**PROMPT:** In the data below, locate each line with the word "computer" and list it.

════════

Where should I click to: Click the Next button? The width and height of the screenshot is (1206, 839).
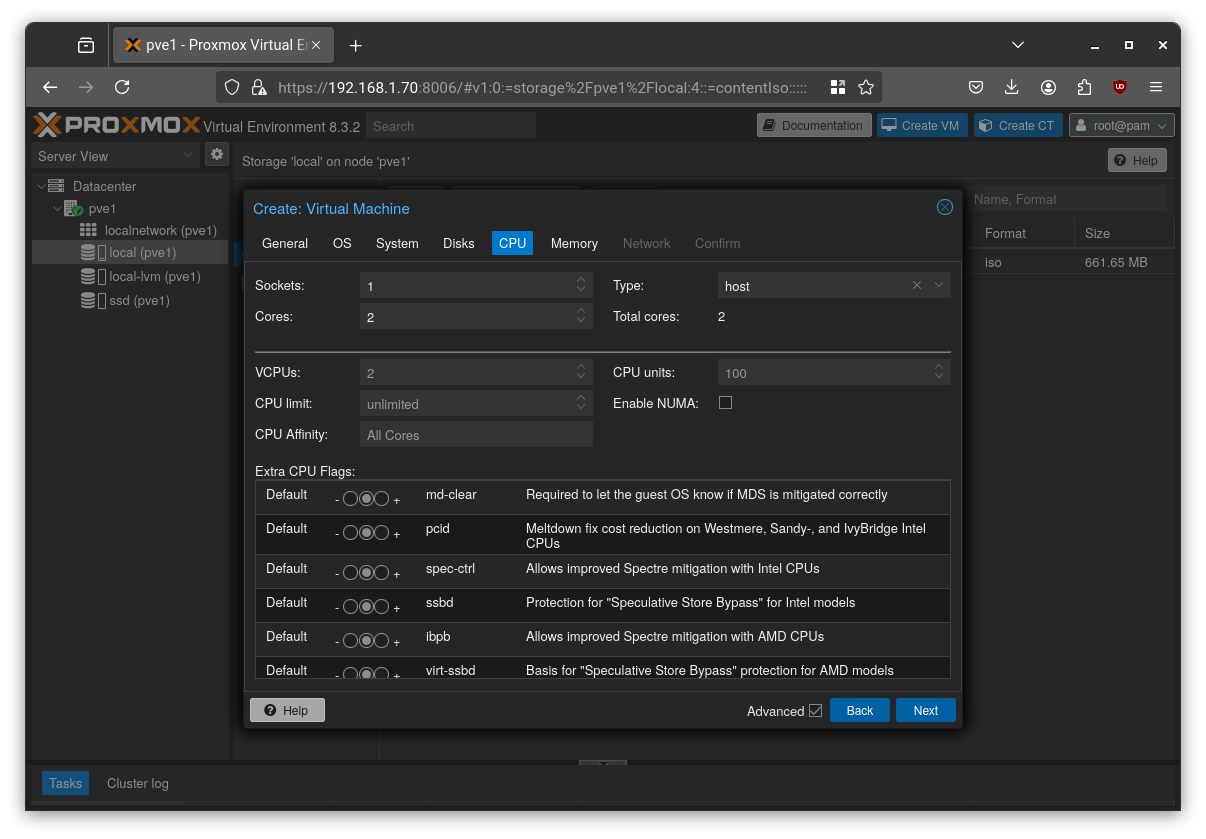(925, 710)
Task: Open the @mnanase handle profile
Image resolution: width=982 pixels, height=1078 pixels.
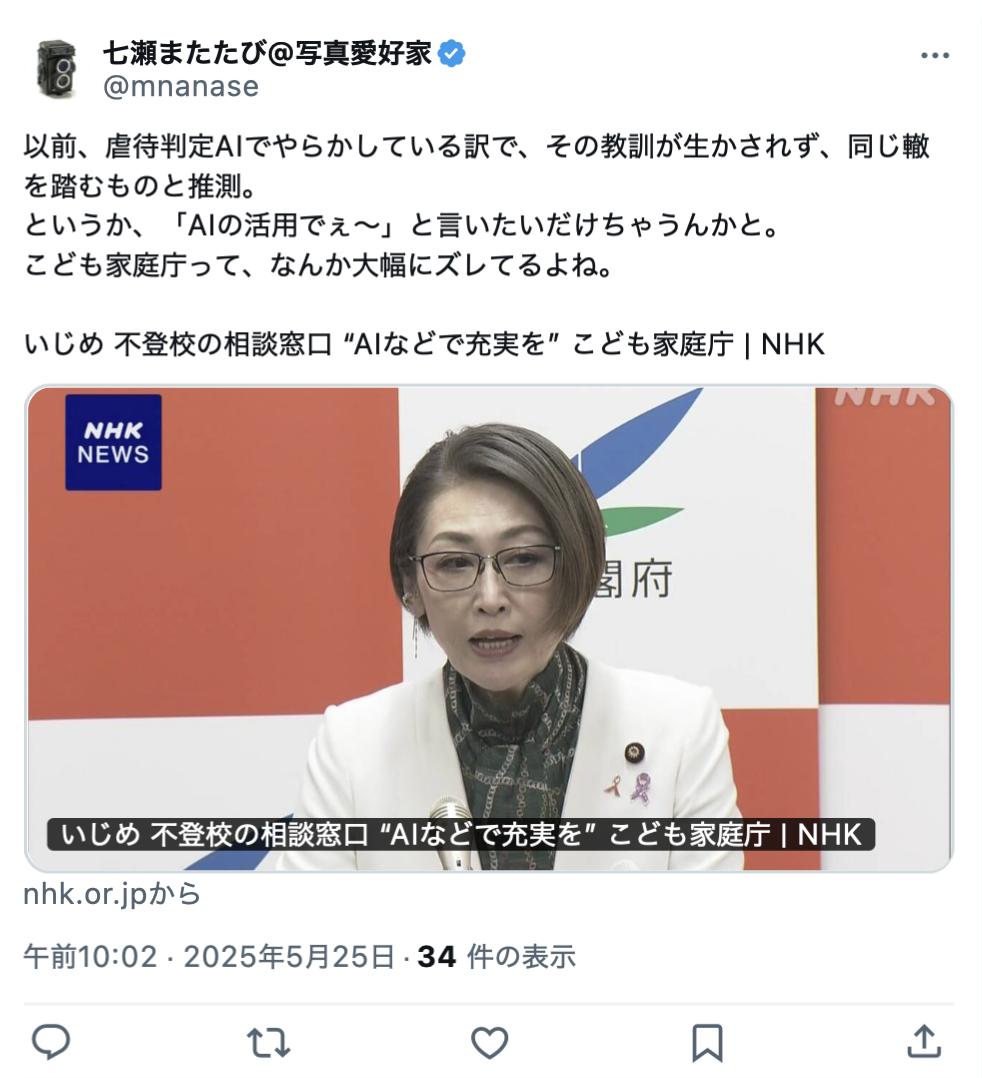Action: tap(181, 87)
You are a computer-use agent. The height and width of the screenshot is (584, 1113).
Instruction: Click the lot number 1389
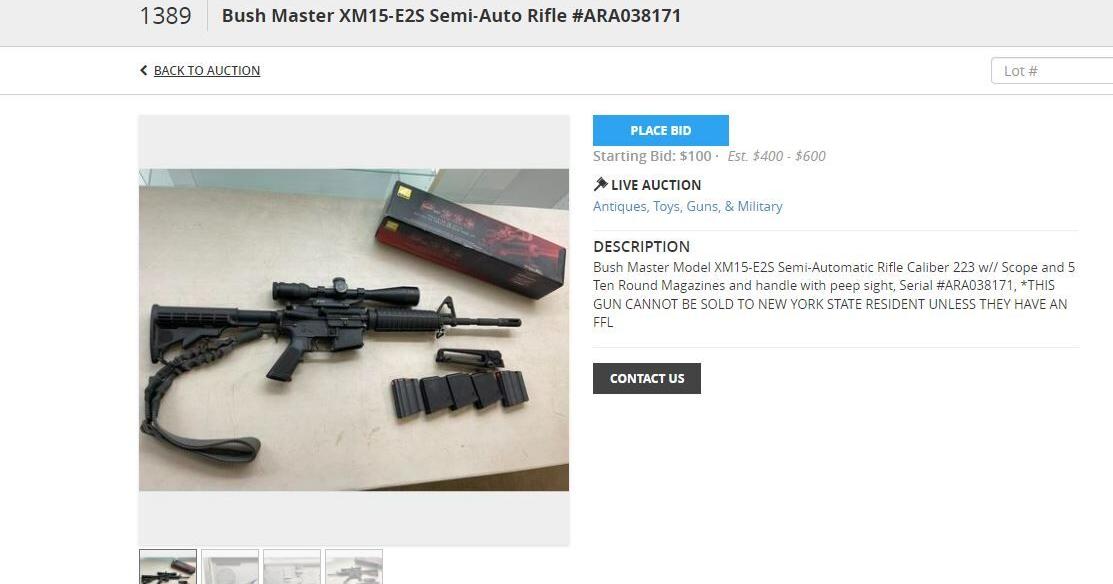coord(165,16)
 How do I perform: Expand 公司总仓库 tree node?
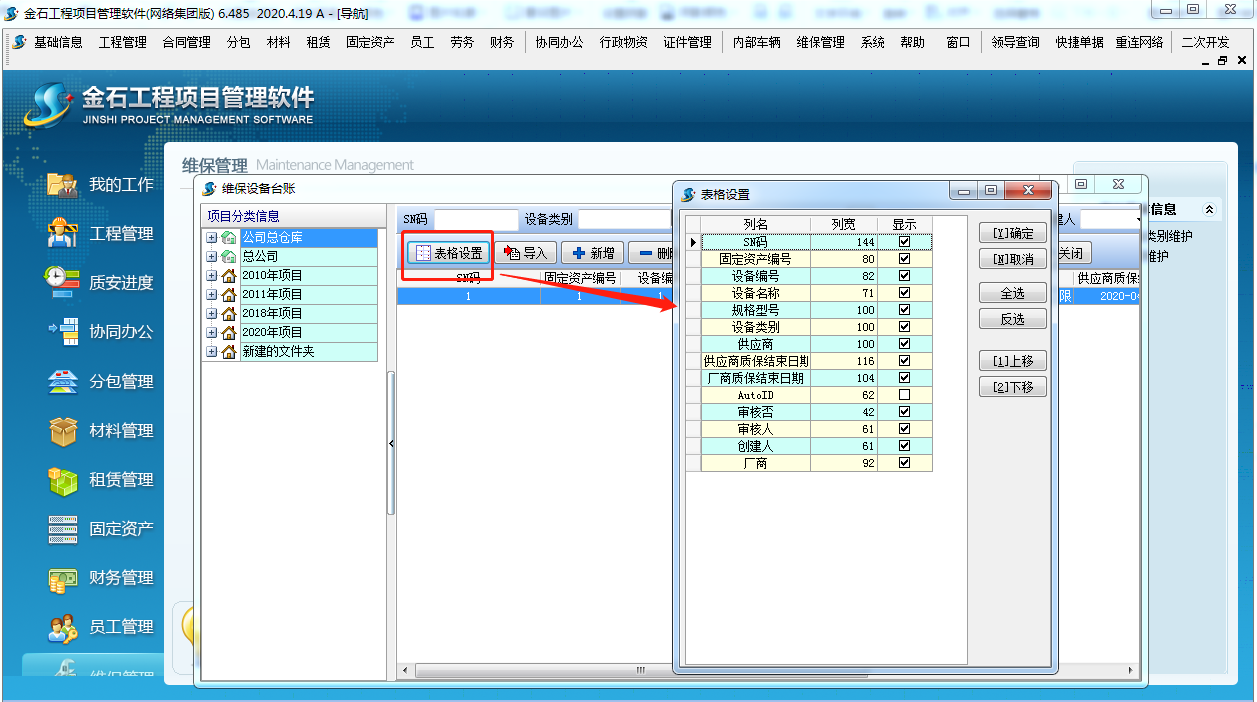point(211,238)
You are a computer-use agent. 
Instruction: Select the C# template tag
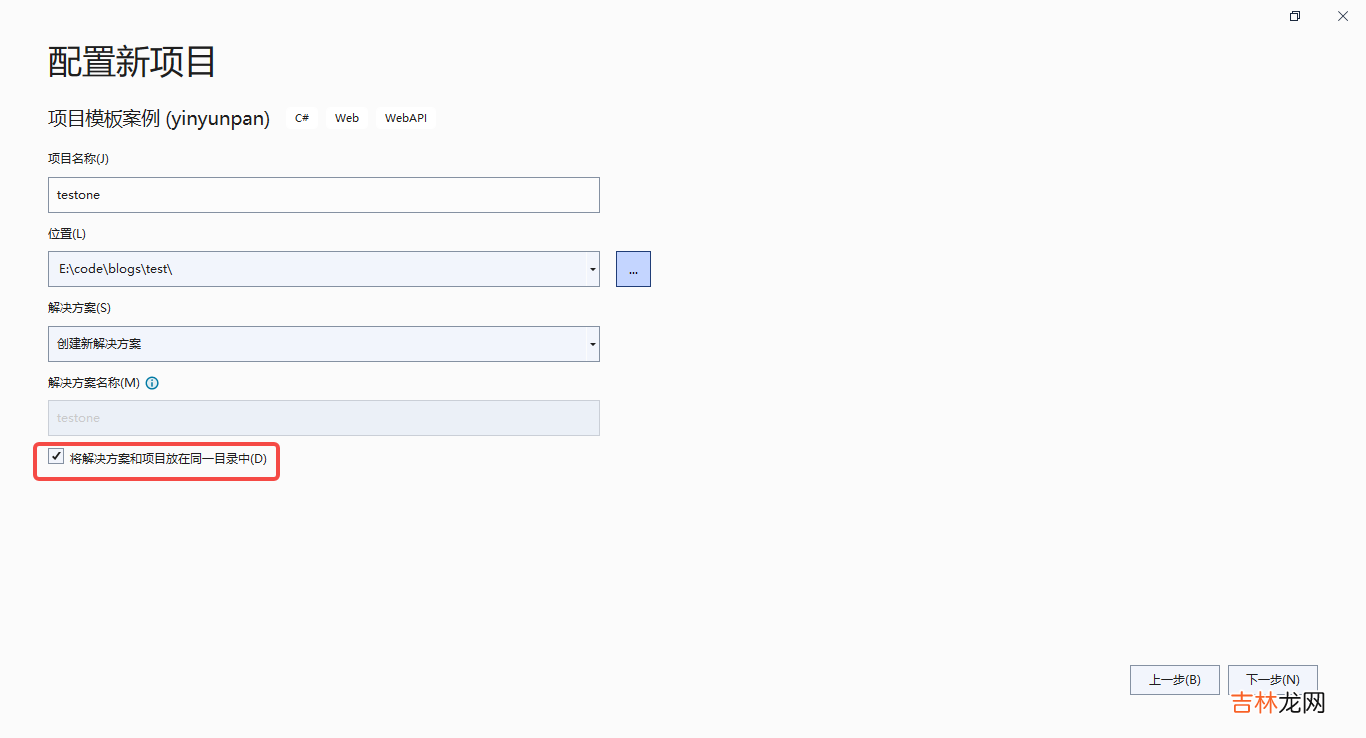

════════

**EXERCISE RESPONSE:**
You are a computer-use agent. The height and width of the screenshot is (584, 1113).
You are a computer-use agent. 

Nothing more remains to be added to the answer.